>> BEGIN Stored records

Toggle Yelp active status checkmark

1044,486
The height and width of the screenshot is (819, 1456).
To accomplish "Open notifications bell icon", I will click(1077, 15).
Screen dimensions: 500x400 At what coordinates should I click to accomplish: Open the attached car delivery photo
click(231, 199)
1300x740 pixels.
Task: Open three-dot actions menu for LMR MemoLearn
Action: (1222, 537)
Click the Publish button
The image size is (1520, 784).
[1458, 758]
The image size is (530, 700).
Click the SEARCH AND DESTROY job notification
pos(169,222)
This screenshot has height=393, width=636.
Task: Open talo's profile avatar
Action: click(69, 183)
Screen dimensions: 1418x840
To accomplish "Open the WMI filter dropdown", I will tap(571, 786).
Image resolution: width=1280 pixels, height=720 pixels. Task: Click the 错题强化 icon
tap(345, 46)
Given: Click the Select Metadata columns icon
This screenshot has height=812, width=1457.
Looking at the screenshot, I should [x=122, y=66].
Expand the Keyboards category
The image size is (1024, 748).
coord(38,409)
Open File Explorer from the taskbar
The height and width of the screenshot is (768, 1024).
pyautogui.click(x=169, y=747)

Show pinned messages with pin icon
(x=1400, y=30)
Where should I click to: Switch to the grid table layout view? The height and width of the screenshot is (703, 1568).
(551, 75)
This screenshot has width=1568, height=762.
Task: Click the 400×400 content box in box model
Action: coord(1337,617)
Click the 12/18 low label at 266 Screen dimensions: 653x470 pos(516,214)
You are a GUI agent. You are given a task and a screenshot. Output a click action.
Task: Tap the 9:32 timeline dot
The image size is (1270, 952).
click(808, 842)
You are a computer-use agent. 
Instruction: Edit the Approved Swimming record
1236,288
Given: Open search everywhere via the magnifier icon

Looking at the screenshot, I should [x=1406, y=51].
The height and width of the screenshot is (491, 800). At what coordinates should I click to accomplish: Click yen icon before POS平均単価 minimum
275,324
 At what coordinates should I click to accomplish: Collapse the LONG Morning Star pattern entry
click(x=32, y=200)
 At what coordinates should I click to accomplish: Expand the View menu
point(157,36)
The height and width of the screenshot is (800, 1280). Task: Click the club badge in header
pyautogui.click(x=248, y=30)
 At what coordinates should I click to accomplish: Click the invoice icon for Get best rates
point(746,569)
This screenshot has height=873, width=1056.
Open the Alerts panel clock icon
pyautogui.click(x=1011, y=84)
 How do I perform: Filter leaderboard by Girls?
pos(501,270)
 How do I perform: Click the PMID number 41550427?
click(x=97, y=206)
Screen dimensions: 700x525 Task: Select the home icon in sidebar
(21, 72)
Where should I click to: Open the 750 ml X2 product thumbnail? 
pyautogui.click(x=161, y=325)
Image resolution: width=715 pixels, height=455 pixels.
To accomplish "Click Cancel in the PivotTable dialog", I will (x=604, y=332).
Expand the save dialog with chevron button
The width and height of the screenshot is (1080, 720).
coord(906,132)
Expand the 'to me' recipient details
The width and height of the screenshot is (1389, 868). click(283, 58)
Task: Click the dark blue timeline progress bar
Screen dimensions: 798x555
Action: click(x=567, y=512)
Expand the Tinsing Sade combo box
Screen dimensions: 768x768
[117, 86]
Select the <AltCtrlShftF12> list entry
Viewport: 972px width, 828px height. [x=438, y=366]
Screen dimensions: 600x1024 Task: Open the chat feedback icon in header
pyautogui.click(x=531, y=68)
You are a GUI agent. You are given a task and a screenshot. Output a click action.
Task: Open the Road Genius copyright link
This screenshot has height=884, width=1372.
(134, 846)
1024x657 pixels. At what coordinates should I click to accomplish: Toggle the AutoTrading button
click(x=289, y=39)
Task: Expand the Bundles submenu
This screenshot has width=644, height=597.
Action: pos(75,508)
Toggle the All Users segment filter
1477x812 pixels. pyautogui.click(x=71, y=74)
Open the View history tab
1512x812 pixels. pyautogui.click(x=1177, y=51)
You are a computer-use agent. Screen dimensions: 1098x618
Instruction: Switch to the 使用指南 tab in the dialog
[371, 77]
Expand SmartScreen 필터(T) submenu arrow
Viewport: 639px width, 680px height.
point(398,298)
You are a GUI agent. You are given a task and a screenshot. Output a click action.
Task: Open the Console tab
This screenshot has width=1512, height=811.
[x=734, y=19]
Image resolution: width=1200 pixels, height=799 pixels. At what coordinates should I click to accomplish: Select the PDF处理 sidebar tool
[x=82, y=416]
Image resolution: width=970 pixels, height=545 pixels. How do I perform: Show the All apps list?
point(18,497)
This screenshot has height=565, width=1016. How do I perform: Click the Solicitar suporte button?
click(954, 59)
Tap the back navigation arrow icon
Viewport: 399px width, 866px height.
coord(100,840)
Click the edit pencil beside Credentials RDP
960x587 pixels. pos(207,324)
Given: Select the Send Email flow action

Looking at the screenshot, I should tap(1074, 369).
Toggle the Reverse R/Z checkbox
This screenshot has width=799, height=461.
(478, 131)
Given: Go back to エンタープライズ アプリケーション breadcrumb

>> END Stored records

» What this task involves
Rewrite the items from the line containing "Show pinned messages with pin icon" through the line containing "Viewport: 972px width, 828px", inclusive, as a JSON list of strings with one string per line and no blank lines.

» The answer
[
  "Show pinned messages with pin icon",
  "(x=1400, y=30)",
  "Where should I click to: Switch to the grid table layout view? The height and width of the screenshot is (703, 1568).",
  "(551, 75)",
  "This screenshot has width=1568, height=762.",
  "Task: Click the 400×400 content box in box model",
  "Action: coord(1337,617)",
  "Click the 12/18 low label at 266 Screen dimensions: 653x470 pos(516,214)",
  "You are a GUI agent. You are given a task and a screenshot. Output a click action.",
  "Task: Tap the 9:32 timeline dot",
  "The image size is (1270, 952).",
  "click(808, 842)",
  "You are a computer-use agent. ",
  "Instruction: Edit the Approved Swimming record",
  "1236,288",
  "Given: Open search everywhere via the magnifier icon",
  "Looking at the screenshot, I should [x=1406, y=51].",
  "The height and width of the screenshot is (491, 800). At what coordinates should I click to accomplish: Click yen icon before POS平均単価 minimum",
  "275,324",
  " At what coordinates should I click to accomplish: Collapse the LONG Morning Star pattern entry",
  "click(x=32, y=200)",
  " At what coordinates should I click to accomplish: Expand the View menu",
  "point(157,36)",
  "The height and width of the screenshot is (800, 1280). Task: Click the club badge in header",
  "pyautogui.click(x=248, y=30)",
  " At what coordinates should I click to accomplish: Click the invoice icon for Get best rates",
  "point(746,569)",
  "This screenshot has height=873, width=1056.",
  "Open the Alerts panel clock icon",
  "pyautogui.click(x=1011, y=84)",
  " How do I perform: Filter leaderboard by Girls?",
  "pos(501,270)",
  " How do I perform: Click the PMID number 41550427?",
  "click(x=97, y=206)",
  "Screen dimensions: 700x525 Task: Select the home icon in sidebar",
  "(21, 72)",
  "Where should I click to: Open the 750 ml X2 product thumbnail? ",
  "pyautogui.click(x=161, y=325)",
  "Image resolution: width=715 pixels, height=455 pixels.",
  "To accomplish \"Click Cancel in the PivotTable dialog\", I will (x=604, y=332).",
  "Expand the save dialog with chevron button",
  "The width and height of the screenshot is (1080, 720).",
  "coord(906,132)",
  "Expand the 'to me' recipient details",
  "The width and height of the screenshot is (1389, 868). click(283, 58)",
  "Task: Click the dark blue timeline progress bar",
  "Screen dimensions: 798x555",
  "Action: click(x=567, y=512)",
  "Expand the Tinsing Sade combo box",
  "Screen dimensions: 768x768",
  "[117, 86]",
  "Select the <AltCtrlShftF12> list entry",
  "Viewport: 972px width, 828px height. [x=438, y=366]"
]